We answer that with evidence, not adjectives:
- Every integrity fix ships with a committed regression test that would have caught the bug.
- Every perf number is MEASURED before/after with the exact reproduce command. A perf claim without a measured before/after is UNPROVEN and is not made here.
- Every external SOTA reference is graded MEASURED / CLAIMED / THEORETICAL.
- We disclose, in full, what the proof does not prove and what remains unmeasured.
Build/test constraint (disclosed)
The reportable-metric code (metrics.rs, trainer.rs, proof.rs, model.rs, losses.rs) is gated behind the tch-backend Cargo feature (libtorch FFI). libtorch is not installed on the development host, so the project's standard gate is cargo test --workspace --no-default-features (no tch). The canonical-metric logic is therefore validated two ways: (1) the non-tch reachable surface (compute_pck/compute_oks free functions, dataset.rs split, rapid_adapt.rs, ruview_metrics.rs) runs under the workspace test suite with new regression tests; (2) the tch-gated accumulator/trainer/proof changes are routed through those same canonical functions, so the metric definition is identical whether or not tch is present. This limitation is disclosed rather than hidden.
1. Context — the seven divergent metric definitions
The gap review found four PCK and three OKS implementations that disagreed on normalization, on the zero-visible-joint case, and on the OKS scale:
| # | Location | Normalizer | Zero-visible PCK | OKS scale |
|---|---|---|---|---|
| PCK-1 | metrics.rs MetricsAccumulator (the trainer's) |
bbox diagonal | 1.0 (false-perfect bug) | normalized-coord diag² |
| PCK-2 | metrics.rs compute_pck |
torso hip↔shoulder | 0.0 | — |
| PCK-3 | metrics.rs compute_pck_v2 |
torso hip↔hip (pixel) | 0.0 | — |
| PCK-4 | training_bench.rs |
raw threshold (no torso) | 0.0 | — |
| OKS-1 | metrics.rs:443 compute_oks |
— | — | caller s (1.0 ⇒ fake Gold) |
| OKS-2 | metrics.rs:994 compute_oks_v2 |
— | — | sqrt(area) (could be 0) |
| OKS-3 | ruview_metrics.rs:642 |
— | — | caller s (1.0 ⇒ fake Gold) |
Two of these are not merely inconsistent, they are wrong in a claim-inflating direction:
- The
MetricsAccumulatorzero-visible-joint bug scored a sample with no visible joints as PCK = 1.0 ("no errors to measure"). An empty or garbage prediction could thus inflate the reported metric. - The OKS
s = 1.0-on-normalized-coordinates bug ("fake Gold tier"): with keypoints in[0,1]and the scale fixed at1.0, every squared distance is ≈0 and the exponential kernel returns ≈1.0 for any pose. OKS looked near-perfect regardless of prediction quality.

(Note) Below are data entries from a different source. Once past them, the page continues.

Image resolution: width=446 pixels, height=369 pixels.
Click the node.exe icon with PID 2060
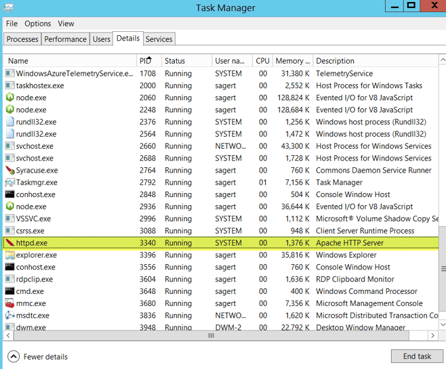coord(9,98)
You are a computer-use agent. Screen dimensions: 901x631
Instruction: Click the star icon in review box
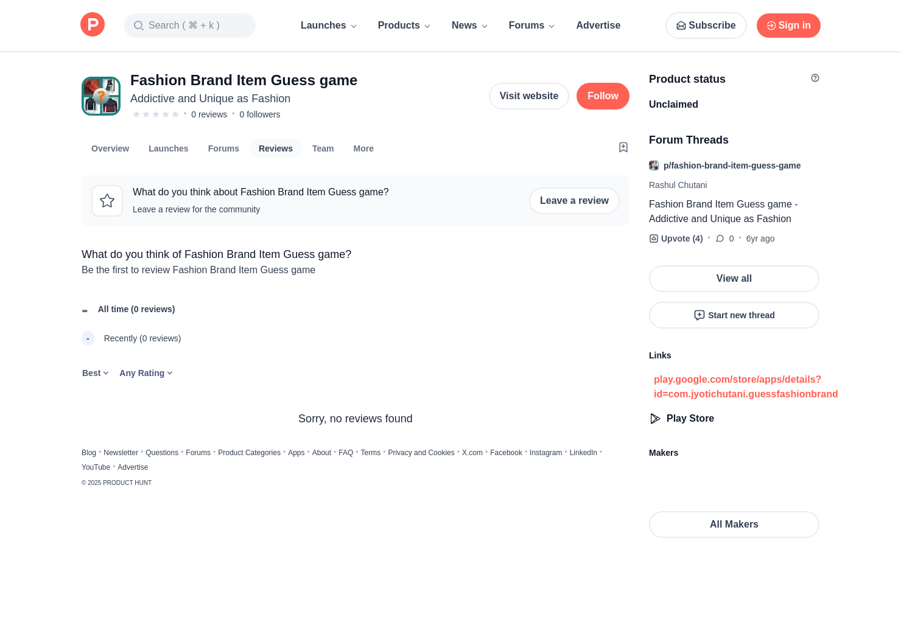pyautogui.click(x=107, y=201)
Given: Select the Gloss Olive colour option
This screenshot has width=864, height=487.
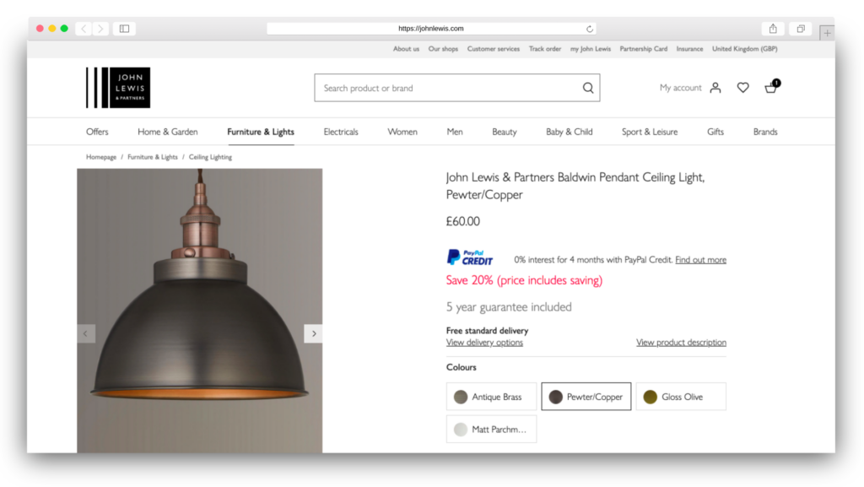Looking at the screenshot, I should (680, 396).
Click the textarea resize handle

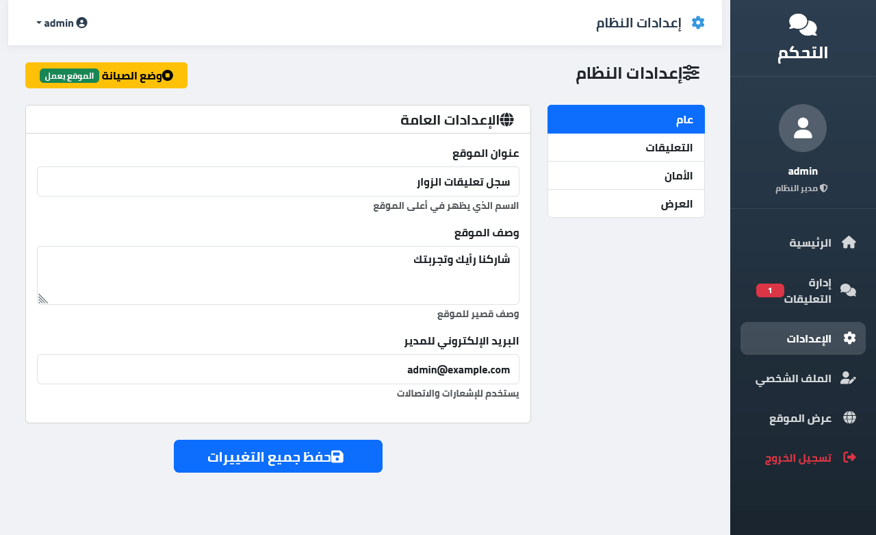coord(42,299)
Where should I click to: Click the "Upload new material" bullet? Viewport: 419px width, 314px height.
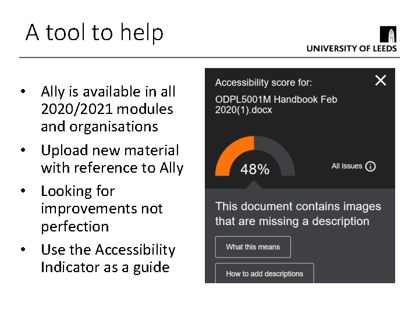click(112, 159)
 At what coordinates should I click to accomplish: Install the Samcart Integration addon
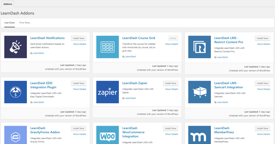click(x=262, y=84)
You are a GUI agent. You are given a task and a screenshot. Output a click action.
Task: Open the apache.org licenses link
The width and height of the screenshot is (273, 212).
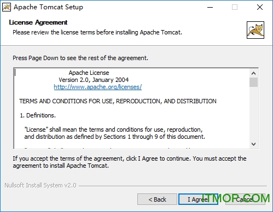(x=98, y=87)
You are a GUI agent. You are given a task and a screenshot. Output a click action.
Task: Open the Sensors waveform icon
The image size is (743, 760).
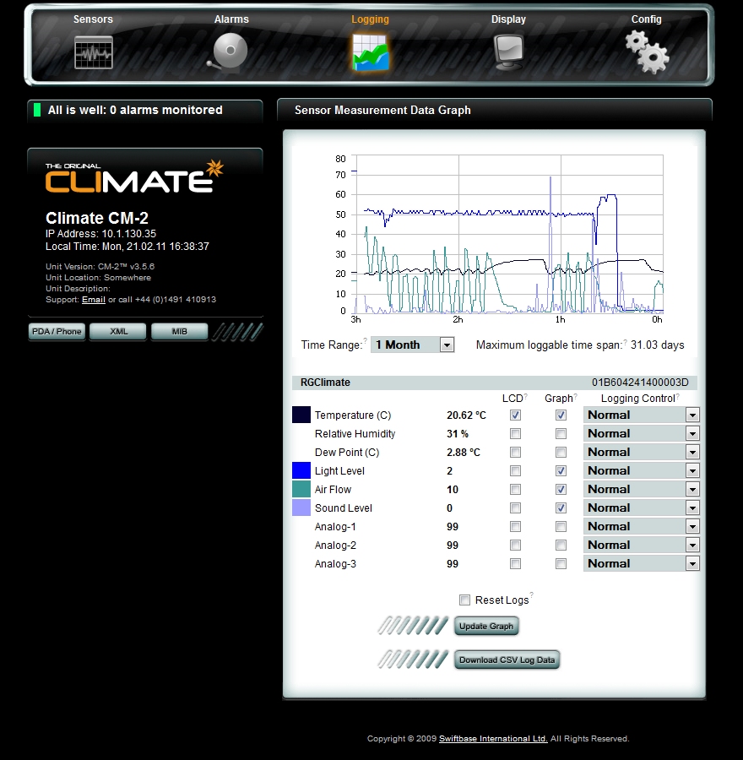[x=94, y=52]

This is the same metric-bug class ADR-152 flagged. Milestone 1 closes it for real.
2. Decision — TIER 1: CLAIM INTEGRITY (the "prove everything" core)

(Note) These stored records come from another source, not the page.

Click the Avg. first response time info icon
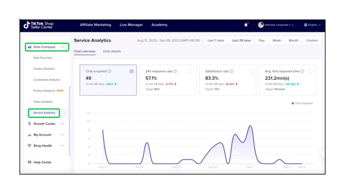The width and height of the screenshot is (345, 194). point(303,71)
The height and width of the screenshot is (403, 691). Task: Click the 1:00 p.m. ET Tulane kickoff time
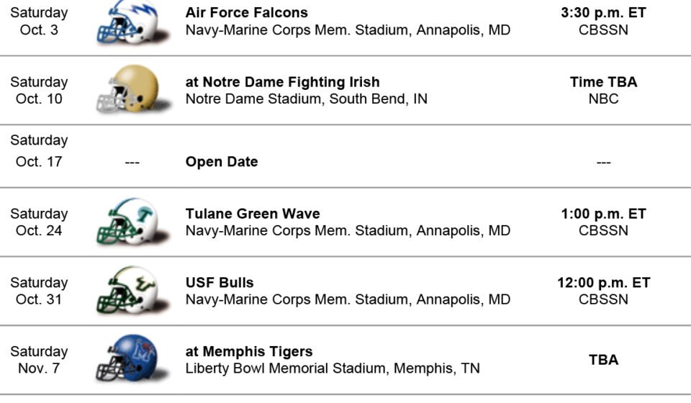coord(603,214)
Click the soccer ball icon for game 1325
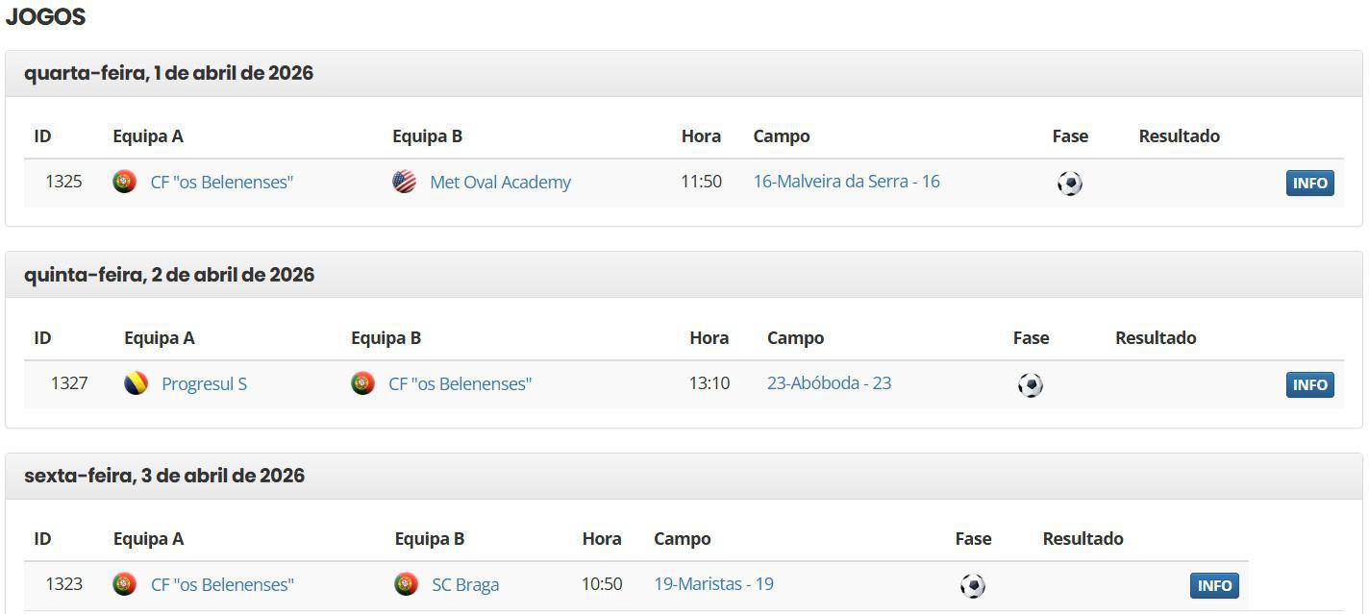Screen dimensions: 1369x614 click(x=1069, y=183)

2.1 Unify the metrics — ONE canonical definition — ACCEPTED & IMPLEMENTED
There is now exactly one PCK and one OKS that may be used for any reported number, in the canonical region of metrics.rs:
pck_canonical(pred, gt, vis, k)— torso-normalized PCK@k. A keypointjis correct iff‖pred_j − gt_j‖₂ ≤ k · torso, wheretorso = ‖left_hip(11) − right_hip(12)‖₂in the keypoint coordinate space, with a bounding-box-diagonal fallback when the hips are not both visible. This is the COCO / ADR-152 convention validated inbenchmarks/wiflow-std/RESULTS.md(the ~96% PCK@20 reproduction — hip↔hip torso, COCO Setting). Zero visible joints ⇒(0, 0, 0.0)— a sample with no measurable evidence scores 0, never 1.oks_canonical(pred, gt, vis)— COCO OKS.s = sqrt(area)is derived from the GT pose extent (the canonical torso size as a robust, always-positive scale proxy), never a fixed1.0. There is no escape hatch that makes OKS ≈ 1.0 for any pose; a degenerate (zero-extent) pose returns 0.0.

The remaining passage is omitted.